Кейтин хрюкнул и сунул руки за пояс. Чуть погодя спросил:
— Скажи, Мыш, что ты имел в виду, когда сказал про старика, что у него все чувства мертвы?
— Когда они в прошлый раз пытались добраться до новы, — ответил Мыш, — он слишком долго смотрел на звезду через сенсорику, и все его нервные окончания прижгло. Но не убило на самом деле. Просто сдавило до постоянного возбуждения. — Он дернул головой. — Разницы ноль… Почти.
— Ой, — сказал Кейтин и посмотрел на дорожную плиту.
Вокруг стояли звездные грузовики. Между ними — совсем маленькие стометровые шаттлы.
Поразмыслив немного, Кейтин сказал:
— Мыш, ты понимаешь, сколько можешь потерять в этом рейсе?
— Ага.
— И не боишься?
Мыш сжал кисть Кейтина грубыми пальцами.
— Жуть как боюсь, — прохрипел он. Откинул челку, чтобы посмотреть товарищу-дылде в глаза. — Знаешь что? Вот такое, как с Даном, мне не нравится. Боюсь страшно.
Глава третья
Какой-то штырь черным мелом нацарапал на панели крыль-проектора «Ольга».
— Ладно, — сказал Мыш машине. — Ты Ольга.
Мурр и блик, три зеленые лампочки, четыре красные. Мыш начал утомительную проверку распределения давления и фазовых показателей.
Чтобы корабль скакал от звезды к звезде быстрее света, надо использовать самое кривизну пространства, реальные искажения, которые создает материя прямо в континууме. Говорить о скорости света как границе быстроты перемещения объекта — все равно что говорить о 12–13 милях в час как границе быстроты перемещения пловца в море. Стоит нам поставить себе на службу движение самой воды, а также ветер над нами, а также парус, граница исчезает.

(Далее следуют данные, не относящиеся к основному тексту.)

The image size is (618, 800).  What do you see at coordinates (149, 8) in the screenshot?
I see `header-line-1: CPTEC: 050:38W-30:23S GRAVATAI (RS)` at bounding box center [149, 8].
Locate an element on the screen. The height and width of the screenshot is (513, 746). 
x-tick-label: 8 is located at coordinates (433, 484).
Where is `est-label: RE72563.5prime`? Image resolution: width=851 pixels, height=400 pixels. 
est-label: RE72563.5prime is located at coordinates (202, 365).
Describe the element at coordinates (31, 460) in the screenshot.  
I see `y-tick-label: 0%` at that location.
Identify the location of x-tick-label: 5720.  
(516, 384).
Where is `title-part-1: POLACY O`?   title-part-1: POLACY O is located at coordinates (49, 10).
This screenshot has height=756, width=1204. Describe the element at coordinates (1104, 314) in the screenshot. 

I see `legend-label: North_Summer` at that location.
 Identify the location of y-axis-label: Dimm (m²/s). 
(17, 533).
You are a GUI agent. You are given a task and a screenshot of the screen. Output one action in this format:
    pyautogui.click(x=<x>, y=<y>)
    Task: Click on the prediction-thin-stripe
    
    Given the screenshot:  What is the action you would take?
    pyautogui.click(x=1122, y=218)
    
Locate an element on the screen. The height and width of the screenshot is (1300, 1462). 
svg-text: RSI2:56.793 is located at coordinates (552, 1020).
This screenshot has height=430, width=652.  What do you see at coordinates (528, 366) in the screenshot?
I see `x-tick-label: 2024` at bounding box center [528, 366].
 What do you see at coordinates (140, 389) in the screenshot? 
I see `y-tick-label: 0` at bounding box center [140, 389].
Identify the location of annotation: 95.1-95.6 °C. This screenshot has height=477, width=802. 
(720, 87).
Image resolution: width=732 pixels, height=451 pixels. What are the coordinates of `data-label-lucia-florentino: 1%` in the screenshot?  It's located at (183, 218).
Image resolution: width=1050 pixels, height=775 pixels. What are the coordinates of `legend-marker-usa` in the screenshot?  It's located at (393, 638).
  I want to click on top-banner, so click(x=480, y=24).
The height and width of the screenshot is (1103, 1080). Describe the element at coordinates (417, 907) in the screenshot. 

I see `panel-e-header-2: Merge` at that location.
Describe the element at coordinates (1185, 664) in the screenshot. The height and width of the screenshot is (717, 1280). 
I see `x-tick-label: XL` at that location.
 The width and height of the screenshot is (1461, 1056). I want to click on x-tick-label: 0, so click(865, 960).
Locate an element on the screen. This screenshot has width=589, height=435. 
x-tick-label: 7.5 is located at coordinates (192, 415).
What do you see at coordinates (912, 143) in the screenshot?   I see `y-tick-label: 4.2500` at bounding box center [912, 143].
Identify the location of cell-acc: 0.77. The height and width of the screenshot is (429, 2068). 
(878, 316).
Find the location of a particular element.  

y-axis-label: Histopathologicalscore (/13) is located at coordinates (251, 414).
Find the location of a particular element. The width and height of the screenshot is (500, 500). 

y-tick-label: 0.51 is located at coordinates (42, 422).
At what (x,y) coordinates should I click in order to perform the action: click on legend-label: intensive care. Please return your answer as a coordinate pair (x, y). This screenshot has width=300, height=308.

У звездолета семь энергокрыльев, работающих почти как паруса. Шесть подконтрольных компьютерам проекторов машут этими крыльями в ночи. А каждый киберштырь контролирует по одному компьютеру. За капитаном — седьмой. Энергокрылья следует настроить на изменчивую частоту стазисного давления; ну а сам корабль спокойно запускается с этого уровня пространства энергией иллирия в ядре. Для этого существуют Ольга и все ее родичи. Но контроль над формой и углом крыла лучше оставить человеческому мозгу. Такова работа Мыша — под командованием капитана. Капитан обладает также веерным контролем над многими свойствами субкрыльев.
На стенах кабины красовались граффити прежних команд. Имелся тут и ложемент. Покопавшись в ряду охлаждающих змеевиков в 70 микрофарад, Мыш установил индукционный люфт, задвинул планшет в стену и сел.
Сунул руку под жилет, нащупал разъем на пояснице. Разъем в основание позвоночника ему вживили еще в Куперовке. Выбрал первый рефлекс-кабель, что кольцами вертелся по полу и исчезал в панели компьютера, и стал его прилаживать, пока не щелкнула, скользнув в разъем, дюжина зубцов. Взял втык поменьше, в шесть зубцов, вогнал под левое запястье; другой такой же — под правое. Оба лучевых нерва подключились к Ольге. Еще один разъем жил у Мыша на загривке. Туда он воткнул последний провод — очень тяжелый, чуть тянувший шею, — и увидел искры. Провод посылал импульсы сразу в мозг, минуя зрение и слух. По нему уже шел еле слышный гул. Мыш протянул руку, покрутил ручку на панели Ольги, и гул перестал. Потолок, стены и пол покрывали системы настройки. Помещение было таким маленьким, что Мыш дотягивался почти докуда угодно, не вставая с ложемента. Но когда корабль взлетит, трогать ничего не придется — крыло надо будет контролировать напрямую, нервными импульсами из тела.
— У меня вечно чувство, что я готовлюсь к Великому Возвращению, — раздался в ухе голос Кейтина; другие штыри в кабинках по всему кораблю втыкались, устанавливая контакт. — Все-таки поясница — странное место для сенсорной пуповины. Надеюсь, театр марионеток выйдет на славу. Ты точно в курсе, как работать с этой штукой?
— Если ты еще не в курсе, — сказал Мыш, — мне тебя жалко.